Berliner Müllkrieg: Letzte Rache der Unterprivilegierten
Viele Berliner stellen nicht mehr Notwendiges auf die Straße. Das freut nicht nur jene, die es mitnehmen, sondern auch die, die es per App ans Amt melden.
Das Thema kommt alle Jahre wieder, so wie das Gemecker über rare Berlinale-Karten oder die stinkenden Kanäle im Sommer: der Berliner Müllkrieg. Fast sieht es so aus, als mache sich die eine Hälfte der Bevölkerung regelrecht einen Sport daraus, alte Matratzen, „Billy“-Regale und Elektroschrott unauffällig in der Nachbarschaft zu entsorgen – während die andere Hälfte um die Häuserblocks patrouilliert und die Verstöße dokumentiert respektive „den Behörden“ meldet. Wobei Letzteres seit vorigem Sommer mit der App „Ordnungsamt-Online“ deutlich einfacher geworden ist und daher einen regelrechten Boom erlebt.
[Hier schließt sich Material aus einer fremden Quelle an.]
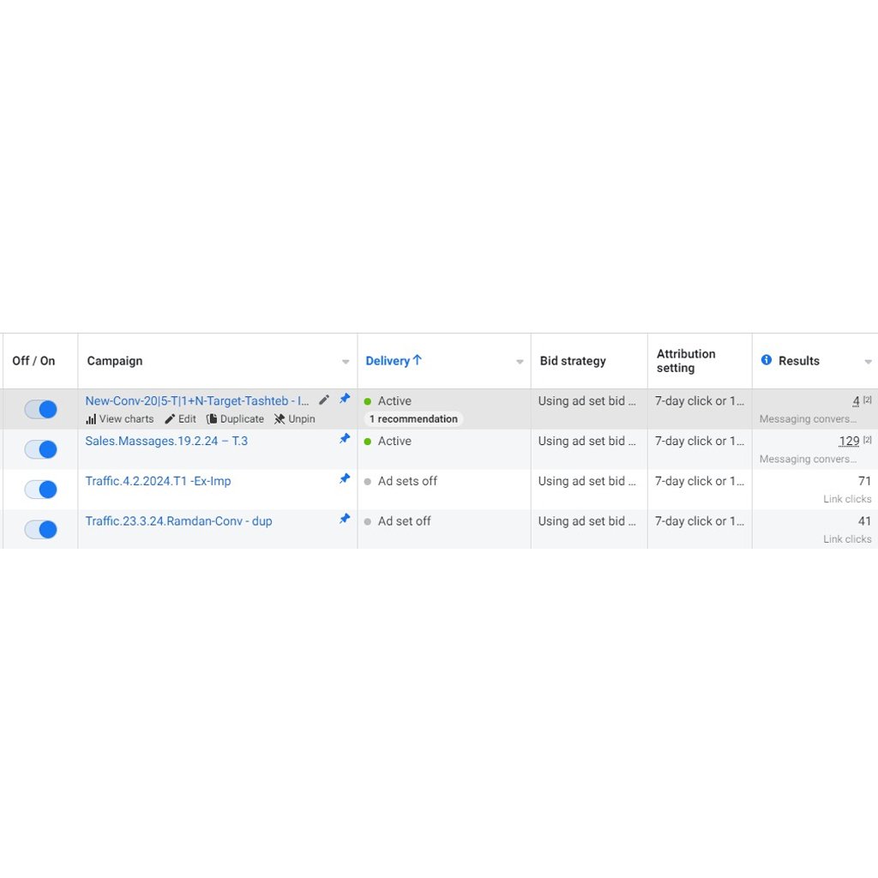Screen dimensions: 878x878
Task: Open the Campaign column dropdown arrow
Action: (x=346, y=362)
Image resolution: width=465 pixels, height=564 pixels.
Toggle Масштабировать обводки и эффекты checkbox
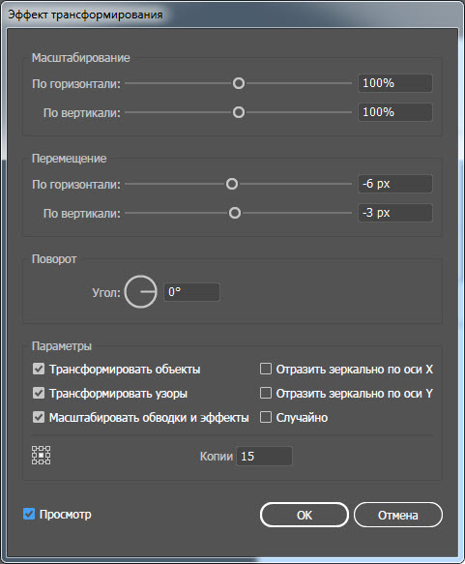click(x=39, y=417)
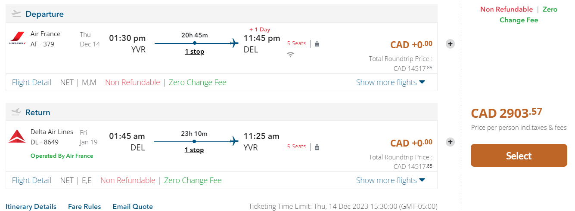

Fest steht, die Sache ist recht kostspielig für die Öffentlichkeit. Knapp 4 Millionen Euro kostete sie im vorigen Jahr, teilte die Senatsverwaltung für Inneres und Sport am Dienstag auf Anfrage der CDU-Abgeordneten Katrin Vogel mit. Auffällig an den Zahlen ist aber etwas anderes. Nämlich dass die Spitzenreiter bei der Vermüllung ausgerechnet die am meisten gentrifizierten Bezirke und Straßen der Stadt sind.
So gab es in Mitte im vorigen Jahr 12.775 Müll-Meldungen. Nord-Neukölln, das die Nachrichtenagentur dpa in ihrer Meldung wohl nur noch in Reminiszenz an alte Zeiten einen „schwierigeren“ Stadtteil nennt, folgt gleich darauf mit rund 10.000 offiziellen Vermüllungsfällen. Auch stark aufgehübschte Straßen wie die Boxhagener, die Rigaer und die Görlitzer in FHX scheinen Hotspots des Müllkrieges zu sein.
Wie aber ist das zu erklären: Würde man nicht vermuten, dass an solchen Orten eher „korrekte“, auf ihr Umfeld bedachte Bürgersleute wohnen – weil die „asozialen“ Minder- und Unterprivilegierten längst nach Marzahn ziehen mussten, wo es aber wiederum in den letzten zwei Jahren zusammen nur 970 Müll-Meldungen gab?
These: Vielleicht wird ja in den teuren Kiezen so viel gemüllt, weil dort noch immer massenhaft Menschen vertrieben werden. Nach dem Motto: Wenn ich hier schon wegziehen muss, lasse ich „denen“ wenigstens meinen alten Kühlschrank da.
Eine Erscheinung, die sich ebenfalls Winter für Winter wiederholt, findet keinen Niederschlag in der neuen App: So lieben es manche BewohnerInnen im müllverliebten Nord-Neukölln, ihre Hinterlassenschaften dem Eis des zugefrorenen Schifffahrtskanals anzuvertrauen. Ob sie sich freuen, dass dann ihre Gegenspieler von der Blockwartfraktion respektive die BSR machtlos bleiben, weil die Entsorgung lebensgefährlich wäre – oder ob sie nur testen wollen, ob das Eis hält, bleibt ihr Geheimnis.